In response to a successful story on the Prora near Binz in Mecklenburg-Pommerania and a large demand for more stories of these mystery places, The Flensburg Files is now starting a page on Mystery Places in Germany, which you will find on the Files’ website, and is therefore accepting any inquiries of places of unique value but in need of the necessary information to solve their mysteries. This includes former factories, railroad stations, parks, apartment complexes, and even remnants of old motorways (just to name a few that are acceptable. The page will run parallel to the Mystery Bridge page provided by sister column The Bridgehunter’s Chronicles (which you can view here). That means, the mystery building article will be posted in the Files and forwarded to various sources who might be able to help. Follow-ups will be posted, and all information will be placed in the Files’ Mystery Places page for readers to look at.

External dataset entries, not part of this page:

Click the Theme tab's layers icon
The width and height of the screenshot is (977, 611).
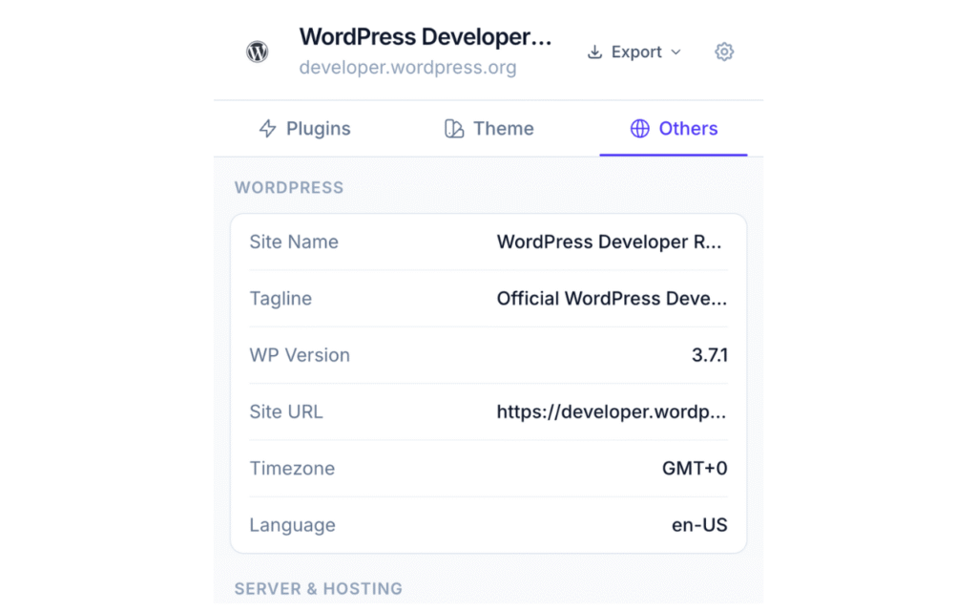coord(453,128)
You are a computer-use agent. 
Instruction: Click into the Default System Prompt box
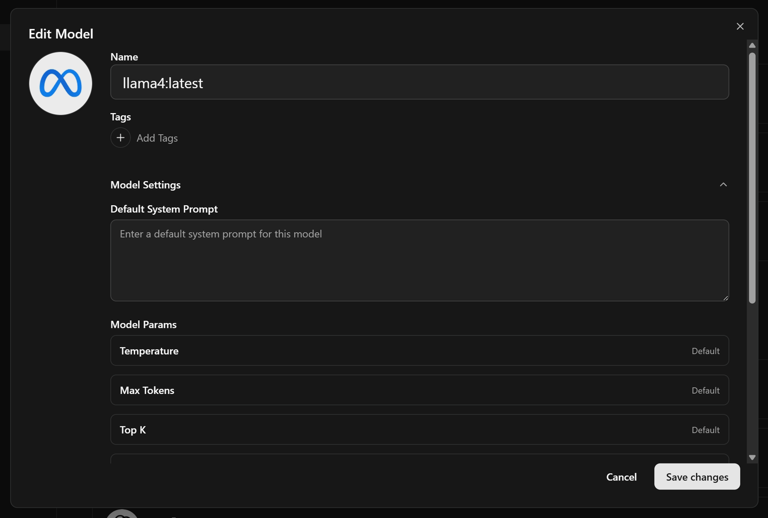(419, 260)
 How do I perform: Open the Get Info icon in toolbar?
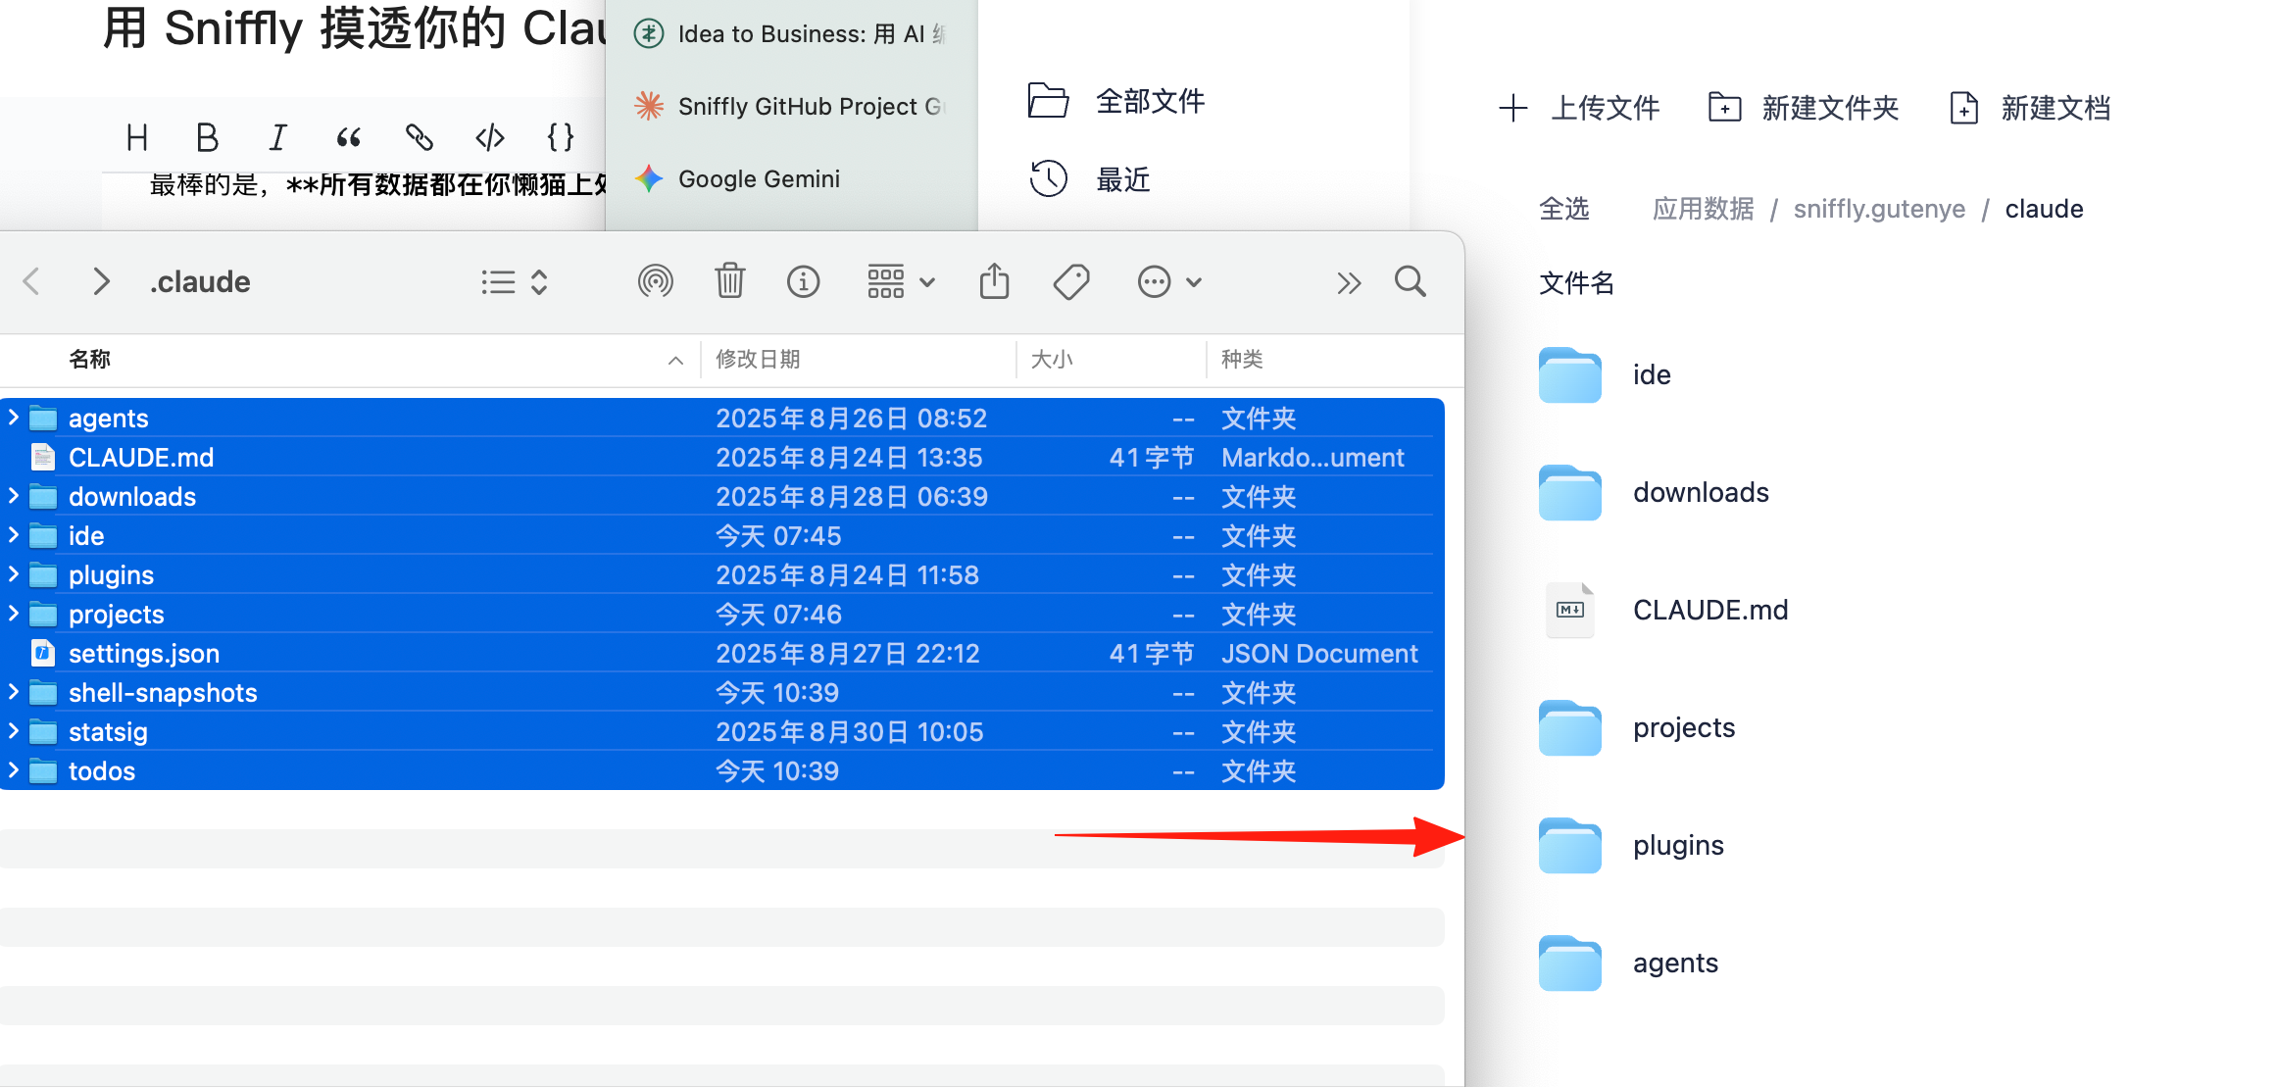(x=803, y=282)
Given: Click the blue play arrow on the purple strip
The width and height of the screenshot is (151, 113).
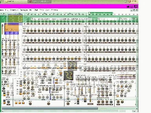Looking at the screenshot, I should point(10,33).
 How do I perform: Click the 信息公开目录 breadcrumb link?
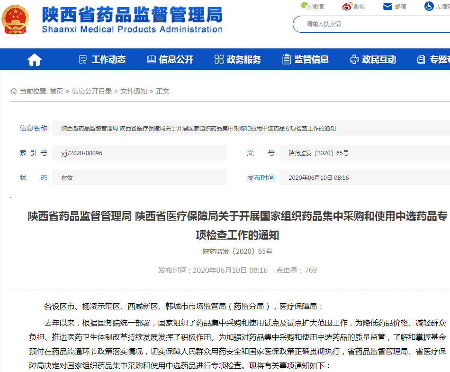pyautogui.click(x=92, y=91)
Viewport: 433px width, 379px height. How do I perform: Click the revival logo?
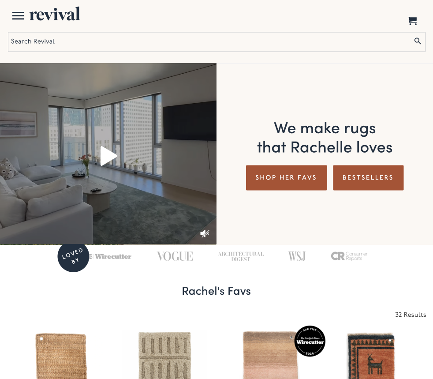coord(55,15)
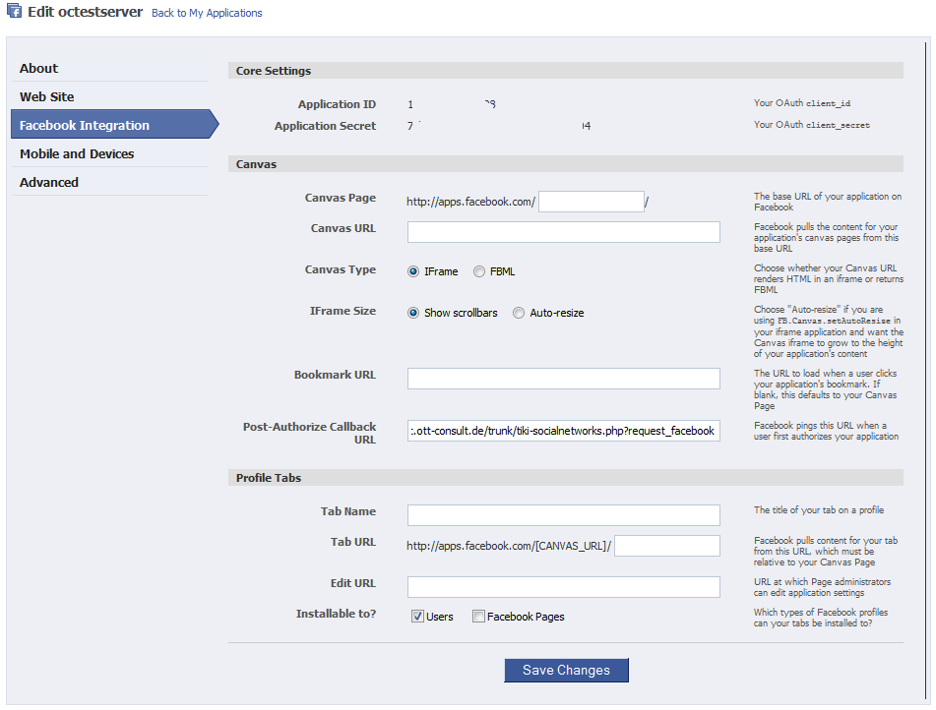Click the Post-Authorize Callback URL field
Screen dimensions: 936x710
pyautogui.click(x=563, y=431)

If you have something historic that you want to know more about, please send the information to Jason Smith at the Files. The e-mail address is flensburg.bridgehunter.av@googlemail.com. The Files is on facebook and you can also contact him through that channel. Please note all mystery bridge inquiries will be posted in the Chronicles, which is also on facebook and like the Files, you can like to follow.

 

Keeping this in mind, let’s have a look at the next mystery place, this time in a small community of Halle (Saale) in Saxony-Anhalt. While this city has prided itself on George Friedrich Händel, well-restored architecture, many historic bridges, a small but unique Christmas Market, a green and diverse zoo, and rows of parks along the Saale River, it also has some buildings and historic places worth inquiring about, even if they are abandoned like this building. Located south of the city center next to the Saale River between the Hafenbahn and Genzer Bridges, this building resembles a covered railroad turntable, used to redirect trains that terminated here at the starting point of the Hafenbahn. Yet the building seems a bit too small for that function, for steam locomotives were huge during the 1800s, the time the Hafenbahn existed- approximately 100-150 feet long (33-50 meters) and about 15-20feet wide (5-6 meters). It does however make sense, given its proximity to the Hafenbahn Bridge, which was once used as a railroad bridge before it became a pedestrian crossing.  The question is, if this was a turntable house, when was it built and how often did trains use this facility? If it was not that facility, what was the function of the building? Judging by the roof being gone, it was most likely damaged severely in World War II and was never used again afterwards. But then again, could the Communist government afford to leave buildings like this, as it is, abandoned all the way up to the present?

What do you think? Your comments, ideas and information will help a great deal towards solving this mystery….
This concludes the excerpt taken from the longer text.